Paul Sykes at his Yorkshire home in the shadow of Fountains Abbey; he is financing the Ukip advert below. 'I am not in party politics,’ he says. 'I am in freedom fighting’
By Philip Johnston
10:02PM GMT 17 Nov 2013
http://www.telegraph.co.uk/news/politics/ukip/10455937/Paul-Sykes-I-want-to-set-Britain-free-from-the-EU.html
Paul Sykes is David Cameron’s worst nightmare: a Ukip supporter with a pile of cash, and ready to spend it. By his own reckoning, this 70-year-old Yorkshire businessman has donated around £6 million to campaigns designed to keep Britain from the clutches of Europe.
Now, after a lengthy period avoiding the political limelight, he is again about to dig deep into his own pocket to finance one more effort to sever the UK’s 40-year tie-up with the Continent. In the past, this straight-talking self-made millionaire has helped fund Euro-sceptic Tory MPs – and was, for 27 years, even a party member. But the beneficiaries of his largesse this time will be Ukip – and his aim is to help Nigel Farage’s party top the poll in next year’s European elections. If that happens, Sykes hopes that all the major parties will then commit to a referendum on the UK’s future in Europe.
“There is only one political party at present that says it wants to be out of the EU, and there is only one political party that would deliver it – and that is Ukip,” he said. “It is the only game in town. I am certainly not wasting my time, energy and money on any of the others.”
We are speaking in the drawing room of his beautiful Gothic-style home in the shadow of Fountains Abbey, near Ripon, set in a few hundred acres of prime North Yorkshire countryside. Sykes’s story is a classic of its kind: the son of a miner, he left school with no qualifications to become a tyre-fitter. He started dealing in car parts before branching out to sell second-hand buses and lorries to the Far East. In the early 1960s, when the Beatles were taking home £1,000 a week, he was earning three times as much and driving a Rolls-Royce.

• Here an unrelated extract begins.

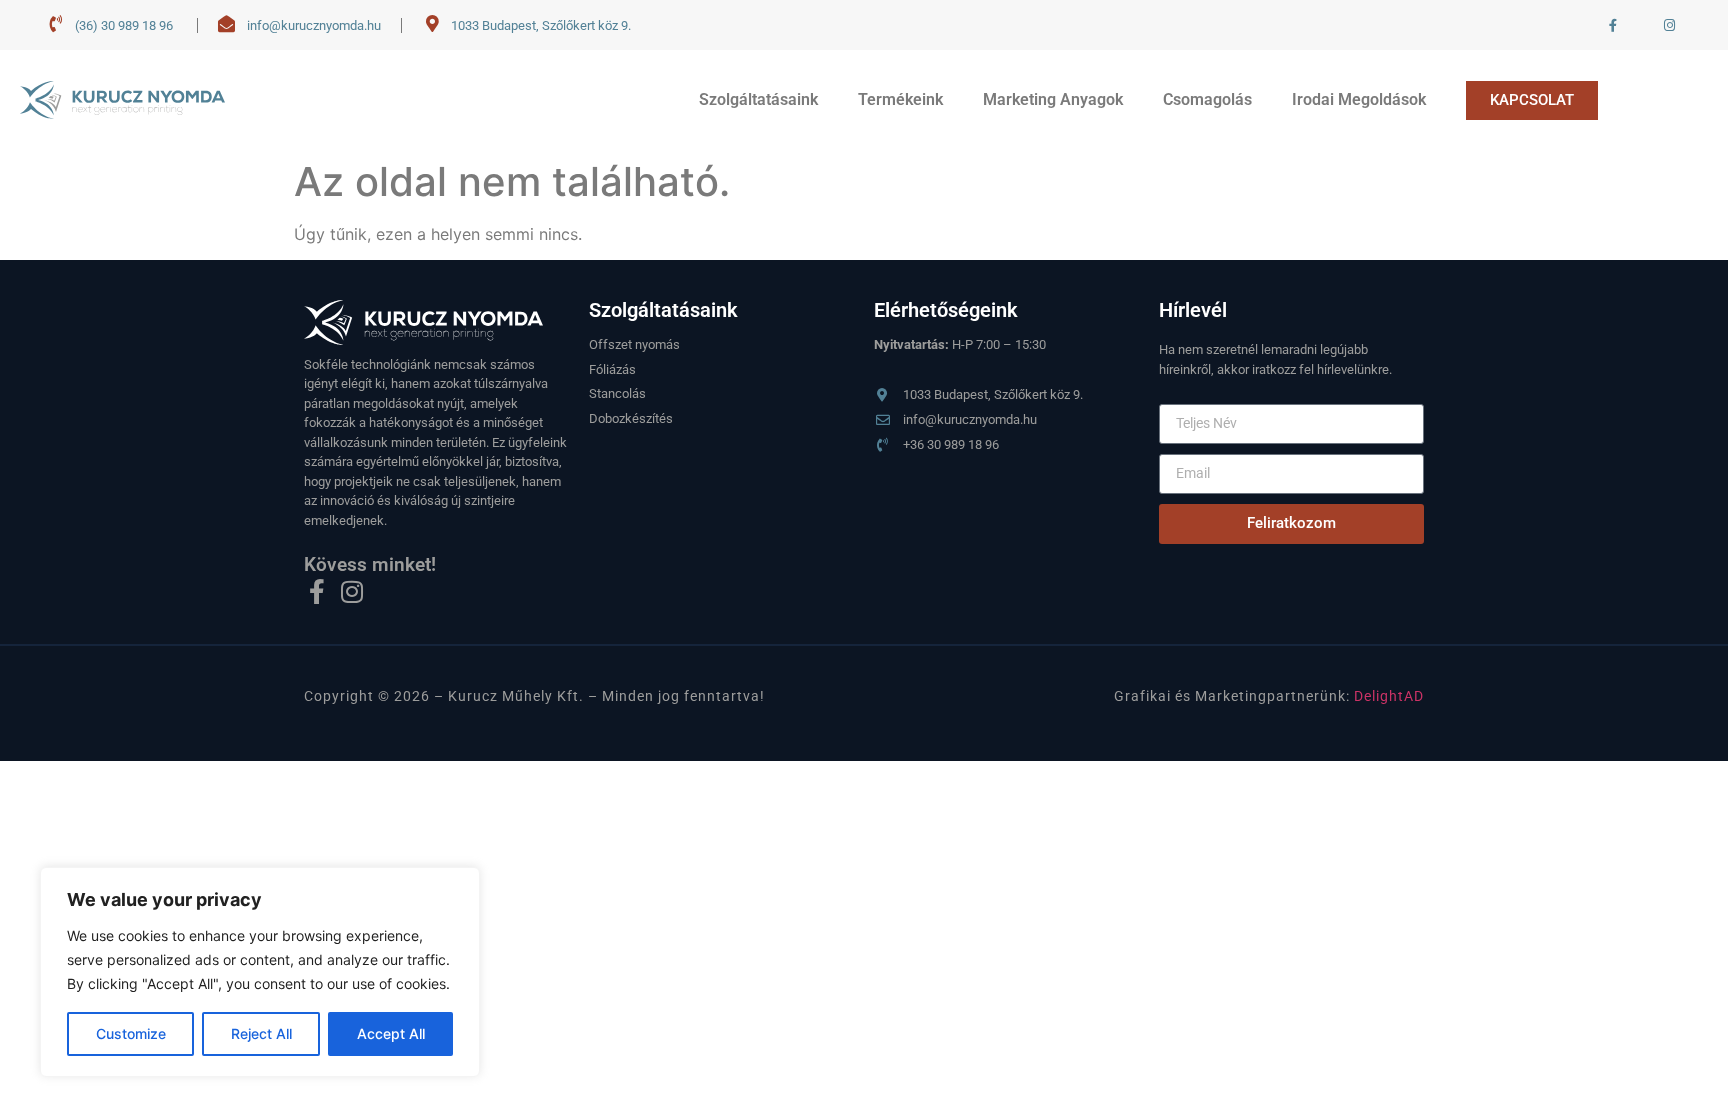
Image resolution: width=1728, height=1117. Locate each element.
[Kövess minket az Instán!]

He later invested in shopping centres, including the Meadowhall, near Sheffield, which sold for more than £1 billion, netting Sykes £280 million. In 2000, he created the Planet Online internet provider and, foreseeing the 2008 financial crisis, got out of commercial property before the crash. By 2010, he was ranked the 26th wealthiest person in Britain, worth about £650 million. Famously, he has said he will not leave his children any money, beyond helping them buy a house, so that they learn how to make their own way in life.